» Exercise brief:
I would like each line of the data that holds the word "boats" copied out.

» Stored records:

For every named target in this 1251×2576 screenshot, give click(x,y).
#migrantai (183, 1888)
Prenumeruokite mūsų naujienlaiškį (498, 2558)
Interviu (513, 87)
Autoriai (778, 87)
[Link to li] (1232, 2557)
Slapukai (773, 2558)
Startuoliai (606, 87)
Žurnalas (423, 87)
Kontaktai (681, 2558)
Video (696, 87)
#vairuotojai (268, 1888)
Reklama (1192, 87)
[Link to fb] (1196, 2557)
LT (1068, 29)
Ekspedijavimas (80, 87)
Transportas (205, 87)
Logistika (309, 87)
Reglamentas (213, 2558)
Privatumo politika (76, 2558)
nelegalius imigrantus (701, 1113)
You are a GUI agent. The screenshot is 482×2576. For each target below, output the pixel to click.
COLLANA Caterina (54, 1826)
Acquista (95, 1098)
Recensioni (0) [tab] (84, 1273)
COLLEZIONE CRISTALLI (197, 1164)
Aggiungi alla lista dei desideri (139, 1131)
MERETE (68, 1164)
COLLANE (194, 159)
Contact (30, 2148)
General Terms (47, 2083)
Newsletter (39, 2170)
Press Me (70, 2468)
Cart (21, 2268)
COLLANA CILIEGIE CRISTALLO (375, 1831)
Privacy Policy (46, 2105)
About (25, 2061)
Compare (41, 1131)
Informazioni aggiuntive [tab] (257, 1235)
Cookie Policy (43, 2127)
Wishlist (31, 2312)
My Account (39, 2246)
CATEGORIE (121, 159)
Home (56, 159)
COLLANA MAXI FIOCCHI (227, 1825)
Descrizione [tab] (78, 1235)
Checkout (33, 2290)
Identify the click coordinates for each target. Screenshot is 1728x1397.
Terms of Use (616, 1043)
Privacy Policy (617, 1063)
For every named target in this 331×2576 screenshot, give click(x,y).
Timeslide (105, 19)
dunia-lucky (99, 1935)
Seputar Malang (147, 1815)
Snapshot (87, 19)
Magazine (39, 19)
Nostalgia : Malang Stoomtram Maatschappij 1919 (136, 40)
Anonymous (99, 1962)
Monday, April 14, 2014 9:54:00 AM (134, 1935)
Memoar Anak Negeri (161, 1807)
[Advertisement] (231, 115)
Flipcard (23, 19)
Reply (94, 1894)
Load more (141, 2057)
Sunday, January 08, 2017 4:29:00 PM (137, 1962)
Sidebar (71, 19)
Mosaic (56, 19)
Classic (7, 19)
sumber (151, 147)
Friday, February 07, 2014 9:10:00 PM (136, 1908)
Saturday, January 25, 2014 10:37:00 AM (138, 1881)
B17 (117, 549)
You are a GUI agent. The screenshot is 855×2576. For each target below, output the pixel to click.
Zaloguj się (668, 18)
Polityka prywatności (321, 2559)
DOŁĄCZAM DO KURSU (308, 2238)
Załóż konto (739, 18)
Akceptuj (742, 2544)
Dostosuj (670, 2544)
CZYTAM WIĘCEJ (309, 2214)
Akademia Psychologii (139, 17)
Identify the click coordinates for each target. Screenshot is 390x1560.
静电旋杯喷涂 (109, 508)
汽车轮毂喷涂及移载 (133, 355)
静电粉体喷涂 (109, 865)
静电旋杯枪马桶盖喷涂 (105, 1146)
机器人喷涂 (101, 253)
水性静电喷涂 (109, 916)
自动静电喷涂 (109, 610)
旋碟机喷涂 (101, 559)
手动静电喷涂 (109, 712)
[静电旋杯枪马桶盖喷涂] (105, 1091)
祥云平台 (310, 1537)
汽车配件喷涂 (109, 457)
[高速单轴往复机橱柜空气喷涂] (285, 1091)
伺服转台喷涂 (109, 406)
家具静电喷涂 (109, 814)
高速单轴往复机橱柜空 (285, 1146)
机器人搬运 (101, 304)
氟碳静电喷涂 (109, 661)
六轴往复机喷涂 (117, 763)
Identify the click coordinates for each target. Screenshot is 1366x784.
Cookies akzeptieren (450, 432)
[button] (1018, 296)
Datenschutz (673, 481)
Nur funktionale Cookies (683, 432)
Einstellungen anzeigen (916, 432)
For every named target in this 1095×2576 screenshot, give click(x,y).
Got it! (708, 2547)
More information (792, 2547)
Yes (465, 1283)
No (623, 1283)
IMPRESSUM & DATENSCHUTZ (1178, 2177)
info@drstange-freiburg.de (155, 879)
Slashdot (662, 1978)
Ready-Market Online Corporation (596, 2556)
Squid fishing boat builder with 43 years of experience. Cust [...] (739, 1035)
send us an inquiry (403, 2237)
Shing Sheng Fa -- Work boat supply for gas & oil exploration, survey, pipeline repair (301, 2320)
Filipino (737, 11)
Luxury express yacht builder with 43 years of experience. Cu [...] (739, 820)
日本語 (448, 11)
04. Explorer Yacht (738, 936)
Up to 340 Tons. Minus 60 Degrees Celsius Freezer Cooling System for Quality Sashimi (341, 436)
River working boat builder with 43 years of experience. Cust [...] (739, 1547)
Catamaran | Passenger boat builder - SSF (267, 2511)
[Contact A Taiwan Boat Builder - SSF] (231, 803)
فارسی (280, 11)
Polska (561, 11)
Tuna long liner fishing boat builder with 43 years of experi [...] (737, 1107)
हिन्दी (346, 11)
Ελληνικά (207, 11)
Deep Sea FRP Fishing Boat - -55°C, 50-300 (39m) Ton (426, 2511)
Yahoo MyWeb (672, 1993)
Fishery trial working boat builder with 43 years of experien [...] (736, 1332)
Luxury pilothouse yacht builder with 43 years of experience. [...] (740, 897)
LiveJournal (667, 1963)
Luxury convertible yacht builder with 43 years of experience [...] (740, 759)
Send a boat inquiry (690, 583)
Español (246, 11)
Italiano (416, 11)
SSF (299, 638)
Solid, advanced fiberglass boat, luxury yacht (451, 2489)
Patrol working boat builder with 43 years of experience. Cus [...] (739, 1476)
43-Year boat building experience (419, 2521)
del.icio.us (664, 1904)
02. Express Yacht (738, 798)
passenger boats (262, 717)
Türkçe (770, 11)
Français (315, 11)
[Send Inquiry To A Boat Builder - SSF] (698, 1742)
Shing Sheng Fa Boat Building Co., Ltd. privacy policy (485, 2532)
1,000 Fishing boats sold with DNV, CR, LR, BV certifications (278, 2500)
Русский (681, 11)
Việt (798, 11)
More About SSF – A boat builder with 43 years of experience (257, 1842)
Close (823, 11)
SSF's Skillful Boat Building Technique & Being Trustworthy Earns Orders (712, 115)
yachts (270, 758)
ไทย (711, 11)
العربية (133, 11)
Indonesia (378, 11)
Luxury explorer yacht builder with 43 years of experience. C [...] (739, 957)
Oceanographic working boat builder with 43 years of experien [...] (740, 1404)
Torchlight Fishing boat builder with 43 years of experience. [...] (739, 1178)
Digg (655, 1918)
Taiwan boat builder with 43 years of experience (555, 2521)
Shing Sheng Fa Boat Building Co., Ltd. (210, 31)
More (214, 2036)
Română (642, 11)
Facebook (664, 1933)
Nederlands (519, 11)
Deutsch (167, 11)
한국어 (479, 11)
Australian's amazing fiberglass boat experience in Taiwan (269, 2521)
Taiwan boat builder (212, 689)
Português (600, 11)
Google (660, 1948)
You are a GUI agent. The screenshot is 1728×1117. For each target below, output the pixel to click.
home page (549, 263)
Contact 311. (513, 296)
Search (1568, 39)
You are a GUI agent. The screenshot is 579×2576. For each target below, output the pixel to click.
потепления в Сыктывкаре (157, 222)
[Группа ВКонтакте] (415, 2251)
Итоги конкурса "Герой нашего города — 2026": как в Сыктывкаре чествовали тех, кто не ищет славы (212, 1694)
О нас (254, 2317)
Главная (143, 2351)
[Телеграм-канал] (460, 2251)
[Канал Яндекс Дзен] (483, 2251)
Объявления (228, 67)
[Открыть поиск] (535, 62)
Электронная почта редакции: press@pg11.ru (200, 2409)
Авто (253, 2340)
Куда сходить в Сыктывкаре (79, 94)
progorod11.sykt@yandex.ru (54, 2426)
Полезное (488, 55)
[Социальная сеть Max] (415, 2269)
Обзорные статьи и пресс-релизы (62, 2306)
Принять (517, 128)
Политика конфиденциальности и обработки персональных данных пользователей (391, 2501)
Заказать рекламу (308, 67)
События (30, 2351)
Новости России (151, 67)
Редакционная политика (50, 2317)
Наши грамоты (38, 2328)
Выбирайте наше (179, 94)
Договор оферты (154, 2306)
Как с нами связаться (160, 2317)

» Task result:
passenger boats (262, 717)
1,000 Fishing boats sold with DNV, CR, LR, BV certifications (278, 2500)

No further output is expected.